9. Des autres figures de mots. — Bien que cette énumération et cette analyse des figures ait pu paraître longue ; elle n’est cependant qu’un abrégé de l’exposition qu’en faisaient les rhéteurs anciens qui avaient donné des noms différents à toutes les modifications les plus simples des figures principales de pensée et de mots.

10. Règles relatives à ces figures. — De cette étude on peut conclure les six règles suivantes :

I. L’ellipse convient à l’expression vive et sentencieuse de la pensée ; elle expose à l’obscurité à force de concision.

II. Le pléonasme appuie sur une idée, mais il est si près du ridicule que le nom même est pris le plus souvent en mauvaise part.

III. L’inversion, employée sans trop contrevenir à la grammaire et à l’usage, donne au style de la variété et de l’expression ; elle rompt la monotonie un peu froide de la construction logique.

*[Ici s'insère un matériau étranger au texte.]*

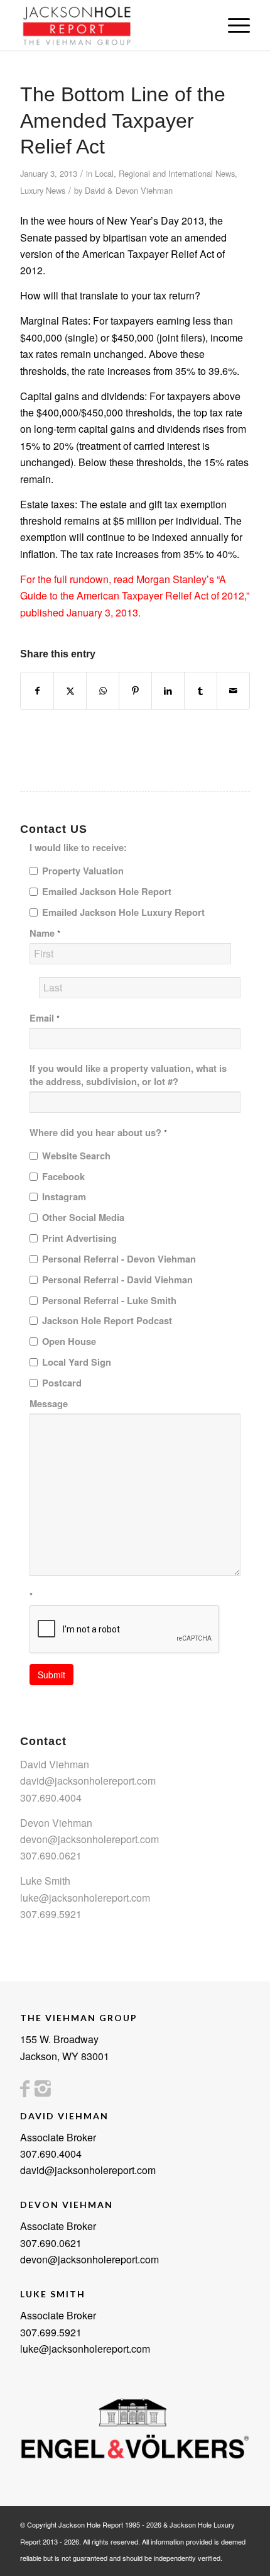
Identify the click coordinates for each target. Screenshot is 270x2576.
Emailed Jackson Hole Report (106, 891)
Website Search (76, 1156)
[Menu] (232, 25)
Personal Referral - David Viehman (117, 1279)
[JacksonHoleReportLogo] (111, 25)
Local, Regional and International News (165, 173)
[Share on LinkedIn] (168, 690)
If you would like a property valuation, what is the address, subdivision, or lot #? (128, 1075)
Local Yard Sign (76, 1362)
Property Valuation (83, 871)
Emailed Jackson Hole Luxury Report (123, 912)
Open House (69, 1341)
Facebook (63, 1176)
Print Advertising (79, 1238)
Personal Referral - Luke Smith (109, 1300)
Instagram (64, 1196)
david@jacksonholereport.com (88, 1780)
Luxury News (42, 190)
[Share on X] (70, 690)
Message (49, 1403)
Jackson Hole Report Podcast (107, 1320)
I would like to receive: (78, 847)
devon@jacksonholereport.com (89, 1839)
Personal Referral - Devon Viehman (119, 1259)
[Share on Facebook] (37, 690)
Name (45, 933)
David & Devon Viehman (129, 190)
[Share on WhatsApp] (103, 690)
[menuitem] (232, 25)
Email (45, 1018)
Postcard (62, 1383)
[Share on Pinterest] (135, 690)
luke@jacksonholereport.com (85, 1897)
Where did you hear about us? (98, 1132)
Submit (51, 1674)
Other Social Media (83, 1217)
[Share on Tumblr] (201, 690)
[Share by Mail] (233, 690)
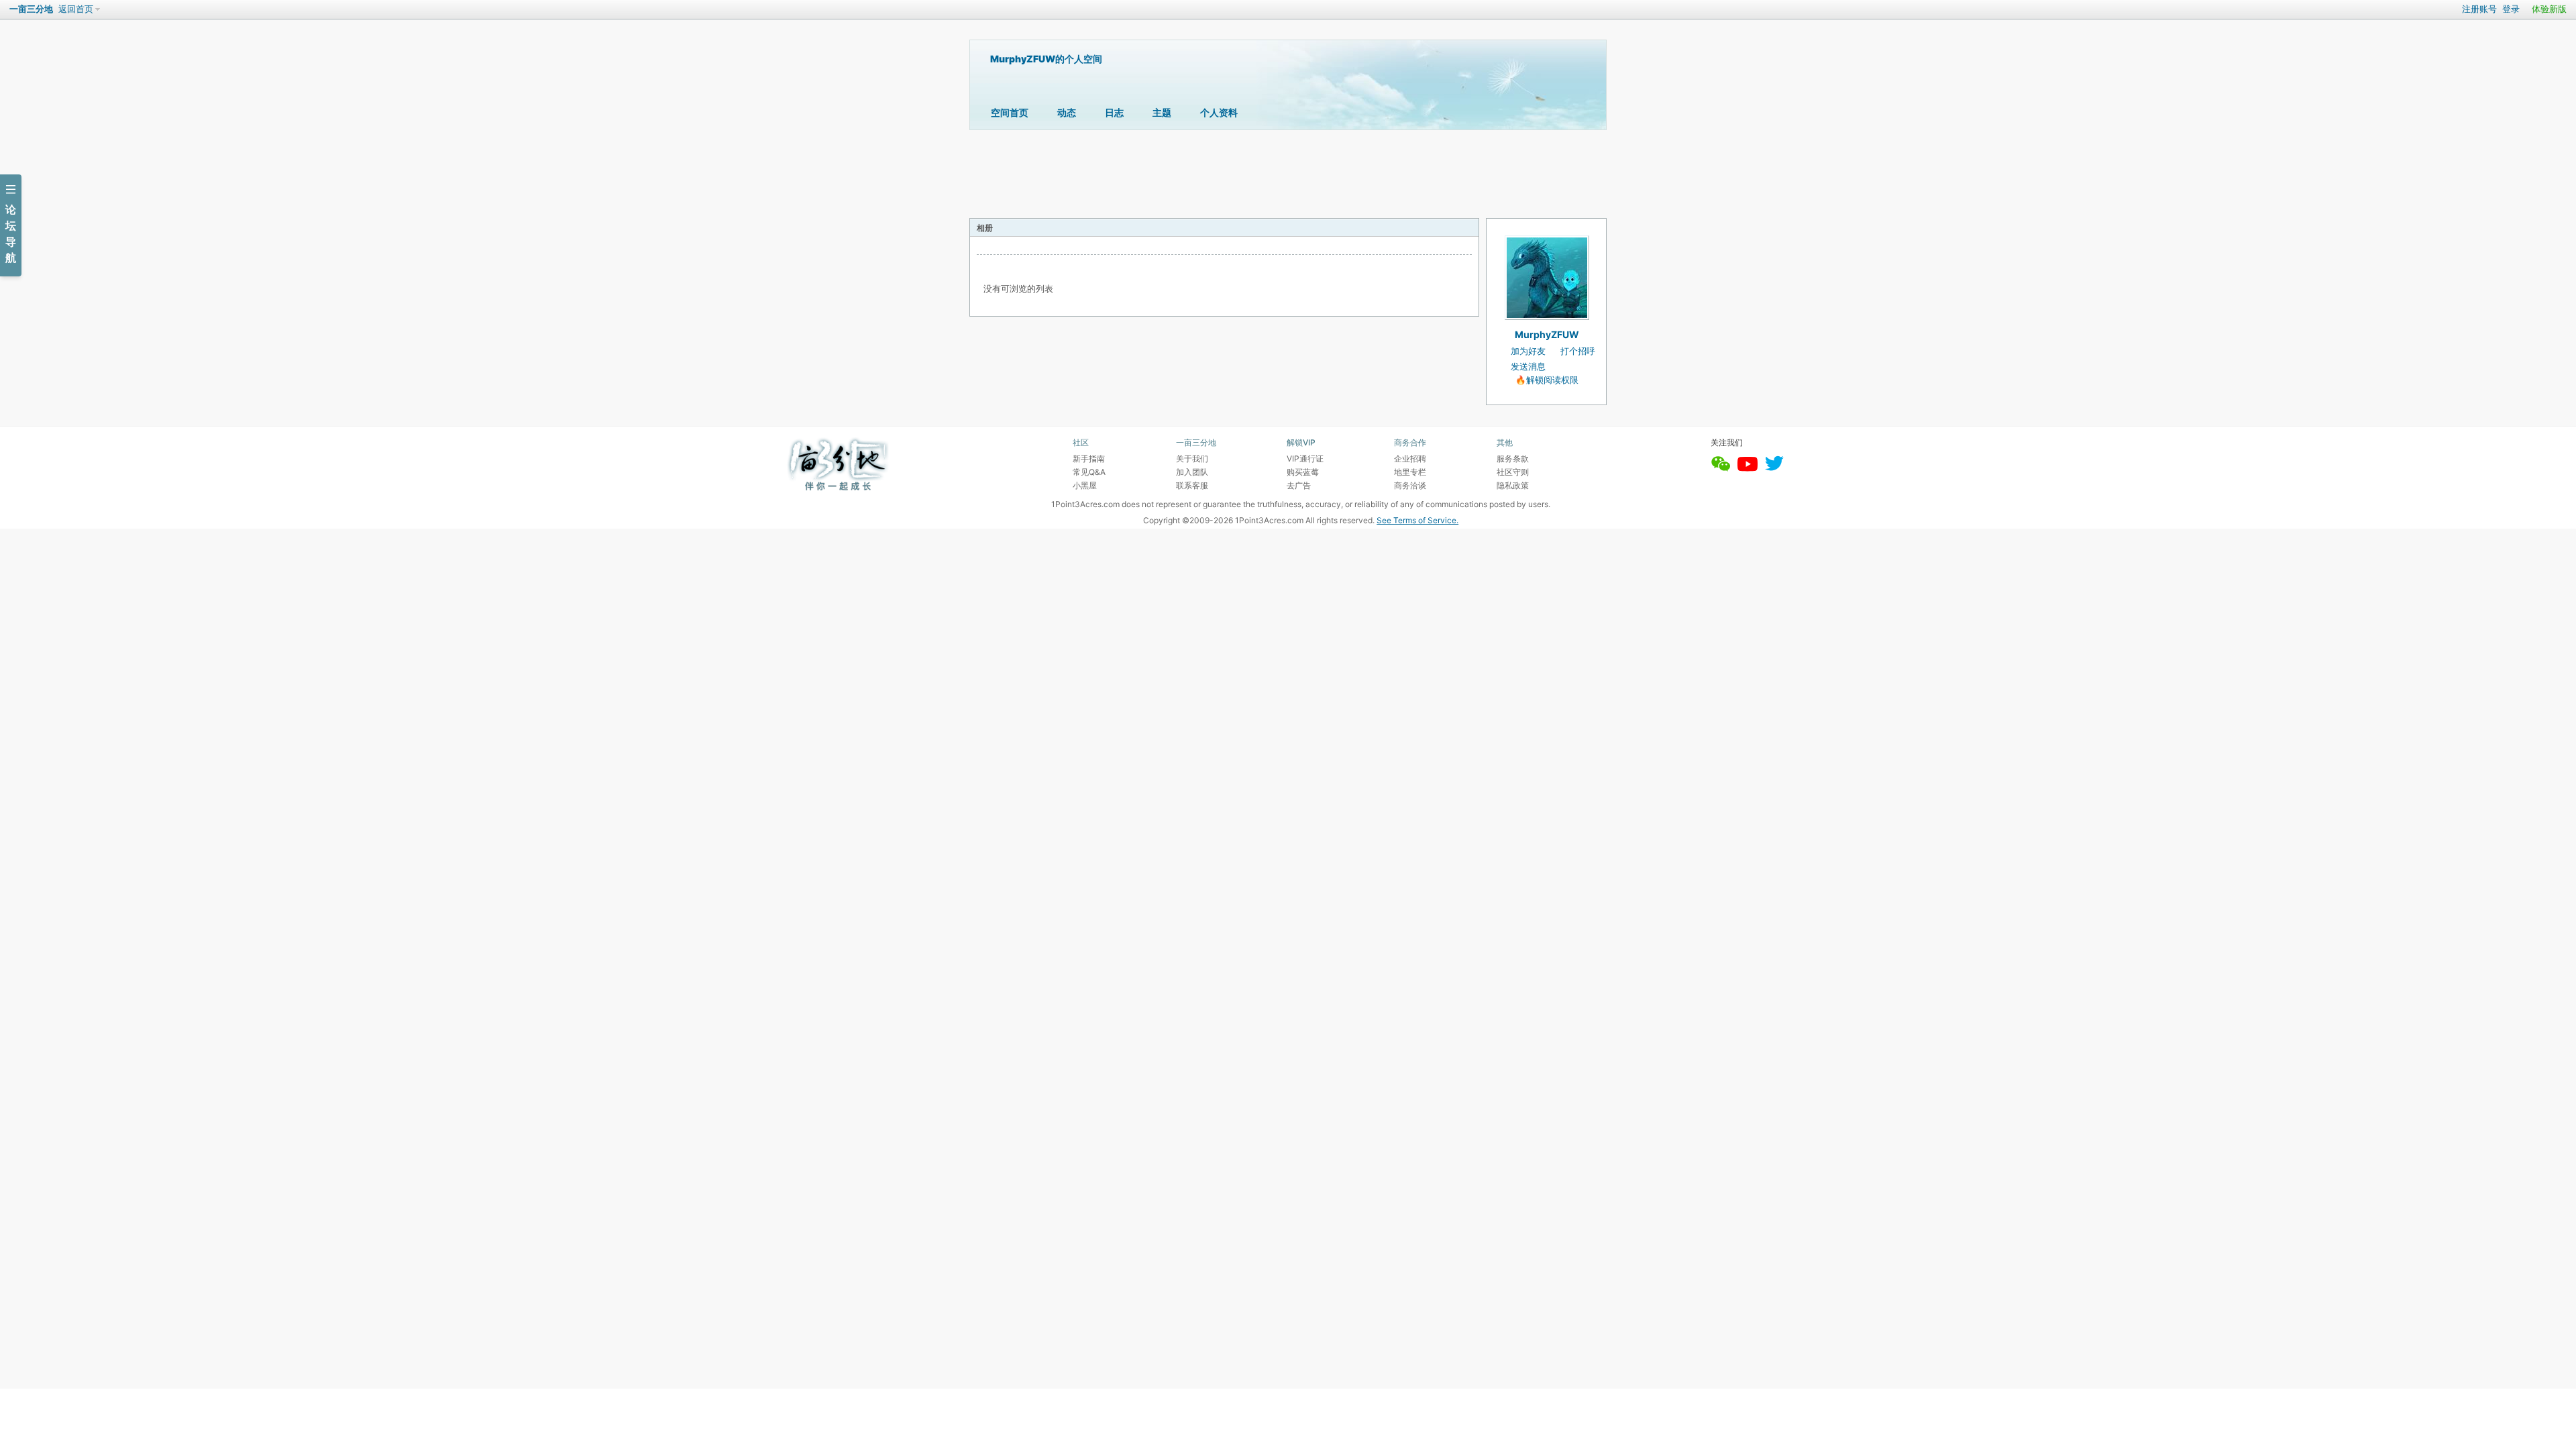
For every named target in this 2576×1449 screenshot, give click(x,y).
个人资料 (1219, 112)
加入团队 (1192, 472)
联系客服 (1192, 485)
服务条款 (1513, 458)
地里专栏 (1410, 472)
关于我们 (1192, 458)
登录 (2511, 9)
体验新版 (2549, 9)
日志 (1114, 112)
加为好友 (1528, 351)
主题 (1161, 112)
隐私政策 (1513, 485)
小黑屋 (1085, 485)
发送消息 (1528, 367)
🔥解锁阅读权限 (1546, 380)
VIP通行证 (1305, 458)
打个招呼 (1577, 351)
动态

IV. La répétition sert à indiquer une action qui se multiplie et elle peut porter sur toutes les espèces de mots.

V. La conjonction et la disjonction appellent également l’attention sur les idées par des moyens tout différents.

VI. L’apposition ne convient guère qu’au style élevé.

11. Résumé sur les figures de mots. — De ce que l’étude des figures peut gagner à être débarrassée du luxe des explications et des distinctions de Scaliger, il ne faut pas conclure que ce serait un bienfait de la supprimer. L’imagination humaine les emploie, et l’analyse par laquelle on les distingue et on les reconnaît sera toujours une excellente gymnastique pour l’esprit, le seul moyen dé se rendre bien compte de toutes les ressources de la langue. Cicéron s’exprime ainsi à ce sujet :

L’orateur connaîtra si bien les ressources que les mots lui fournissent, qu’il n’en laissera glisser aucun qui n’ait de la force ou de l’élégance. Il emploiera surtout les métaphores, qui, par les comparaisons qu’elles suggèrent à l’esprit, le transportent d’un objet à un autre, le détournent, le ramènent, et lui font de cette distraction rapide un nouveau plaisir. Les figures qui naissent de la combinaison des mots servent aussi à embellir le discours ; on peut les comparer à ces décorations qui ornent le théâtre ou la place publique les jours de fête ; elles ne sont pas les seuls ornements du spectacle, mais elles brillent entre tous les autres. Les figures de mots font un semblable effet dans le discours, et l’attention devient naturellement plus vive lorsque des termes répétés et redoublés à propos, même avec un léger changement, se placent au commencement ou à la fin de la phrase, lorsque plusieurs membres de phrase ont la même chute ; que l’orateur procède par symétrie ou par gradation, supprime les particules conjonctives, change plusieurs fois le cas d’un même nom, etc.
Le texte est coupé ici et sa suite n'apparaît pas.